═════ Passage to read ═════
We want to hear from you! Some parents have experienced difficulty with their schools. If you are experiencing difficulty, please call our Info Line and let us know a little bit about your situation. One of our parent/youth volunteers will call you right back and we will try to help you and your childís school.

Children with disabilities have the right to be helped!

And it is important to remember that having M.E./CFS does not exclude the possibility of other pre-existing learning disabilities which must be addressed in addition to the illness. This is much easier to assess in children that become ill at a later age, where learning patterns have already been established, but donít forget to have your child assessed for learning difficulties at any age if you feel the M.E./CFS does not explain all of their learning difficulties.

Managing with School – Resources for Parents and Educators

The MEAO and the National ME/FM Action Network have spent many years working with the Ontario Ministry of Education, and with school boards and schools across Ontario.  Each year the MEAO talks to about 60 families about their needs, and we know that there are many more families we could help.

Below are some resources you should find helpful if you have a child in school with M.E./CFS, and don’t forget to check out our other website sections under “Youth and Parents”:

Ontario Ministry of Education materials in English and French:

The Ontario Ministry has worked with community groups to create the following slideshows in English and French, for all educators in Ontario.  They have already shared these documents with each of the school boards and the MEAO is working with the Ministry to have them available to all schools and teachers through a central government website.  The slideshow is in PowerPoint in its original format, but we have converted it to a PDF document for public use.

If you are a teacher and want access to the PowerPoint slideshow, you can contact the MEAO by phone or email and we will send it to you.

Getting Help from the Ministry with Curriculum Changes:

Students who need curriculum changes due to illness can request substitutes in many cases.  Parents can check out the Ministry of Education’s guidelines on substituting courses online and then talk it over with their child’s school. For more information see the Ministry of Education's website: Section 3.2 ("Substitutions for Compulsory Courses").
═════ Data shown ═════
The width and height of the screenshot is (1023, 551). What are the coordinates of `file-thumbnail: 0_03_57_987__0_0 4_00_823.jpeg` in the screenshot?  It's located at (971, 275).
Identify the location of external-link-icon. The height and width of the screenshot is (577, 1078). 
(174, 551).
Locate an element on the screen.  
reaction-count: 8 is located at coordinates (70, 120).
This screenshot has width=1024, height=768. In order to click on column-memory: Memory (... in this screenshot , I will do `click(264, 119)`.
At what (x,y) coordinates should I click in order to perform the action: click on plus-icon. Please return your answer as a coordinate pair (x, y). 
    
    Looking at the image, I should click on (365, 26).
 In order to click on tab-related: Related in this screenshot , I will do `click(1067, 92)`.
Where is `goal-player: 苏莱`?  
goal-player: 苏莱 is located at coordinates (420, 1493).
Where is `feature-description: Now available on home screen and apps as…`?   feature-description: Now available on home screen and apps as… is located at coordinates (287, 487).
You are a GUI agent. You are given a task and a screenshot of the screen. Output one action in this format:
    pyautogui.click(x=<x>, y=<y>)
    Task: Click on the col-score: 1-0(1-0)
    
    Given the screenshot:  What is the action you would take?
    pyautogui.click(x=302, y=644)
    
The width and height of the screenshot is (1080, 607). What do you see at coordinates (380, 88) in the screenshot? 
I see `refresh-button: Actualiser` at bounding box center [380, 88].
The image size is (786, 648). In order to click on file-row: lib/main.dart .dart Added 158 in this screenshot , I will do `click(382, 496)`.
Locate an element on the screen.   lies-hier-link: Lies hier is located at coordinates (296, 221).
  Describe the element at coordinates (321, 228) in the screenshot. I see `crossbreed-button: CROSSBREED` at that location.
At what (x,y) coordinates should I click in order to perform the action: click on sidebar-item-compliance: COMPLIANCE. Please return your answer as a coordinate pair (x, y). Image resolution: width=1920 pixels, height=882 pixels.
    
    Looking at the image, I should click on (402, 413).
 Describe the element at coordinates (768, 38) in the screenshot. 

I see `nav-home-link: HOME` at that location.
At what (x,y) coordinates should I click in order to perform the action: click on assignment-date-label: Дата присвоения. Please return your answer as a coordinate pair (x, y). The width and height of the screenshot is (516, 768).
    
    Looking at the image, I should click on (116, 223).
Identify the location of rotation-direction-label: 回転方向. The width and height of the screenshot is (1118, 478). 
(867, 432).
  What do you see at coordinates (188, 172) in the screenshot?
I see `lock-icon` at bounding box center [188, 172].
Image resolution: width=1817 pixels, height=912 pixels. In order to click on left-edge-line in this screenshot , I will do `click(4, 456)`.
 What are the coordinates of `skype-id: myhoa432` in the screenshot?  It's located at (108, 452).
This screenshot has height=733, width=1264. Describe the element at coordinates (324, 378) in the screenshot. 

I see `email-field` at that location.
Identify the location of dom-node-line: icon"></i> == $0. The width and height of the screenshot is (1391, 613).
═════
### Instructions
[1] In the text on helping students with M.E./CFS in Ontario schools, about how many families does the MEAO talk to each year?
[2] Continue the text on helping students with M.E./CFS in Ontario schools from its last sentence.

### Outputs in order
[1] About 60 families.

[2]
The NJEA Review, October 2007 – a Good Article for Parents/Teachers

One of the clearest articles on the issues facing young students with M.E./CFS is called “Recognizing and Assisting Students with CFS”.  Just click on the image below to read this article.

The Teach-Me Sourcebook for Parents and Educators

The Teach-Me Sourcebook is a wonderful guide for parents and educators and is available from the
National ME/FM Action Network

This handbook is over 100 pages long. If you are a parent of a child with M.E., or you are a teacher or educator, this guide offers a comprehensive look at the topic of M.E. and young people. We encourage you to purchase a copy of the Teach-ME Sourcebook.

Inside you will find chapters on the following topics:

  1. Understanding Myalgic Encephalomyelitis/ Chronic Fatigue Syndrome (ME/CFS) in Young People
  2. Understanding Fibromyalgia Syndrome (FMS) in Young People
  3. Medical Aspects of ME/CFS and/or FMS
  4. 'I Look So Normal': The Impact of ME/CFS and/or FMS on Children
  5. Educational Planning and Approaches to Curriculum
  6. Role of the Student and Family in Educational Planning

Helping Teens Live with Chronic Illness:

In 1995, the MEAO wrote a short booklet for teens and their families about the general emotions and issues young people face living with M.E./CFS for many years.  While some teens recover in six months or a year, and most recover within two years, it is still difficult living with a chronic physical illness.  And since some teens may take many years to recover, it is important that their emotional as well as their physical needs are addressed.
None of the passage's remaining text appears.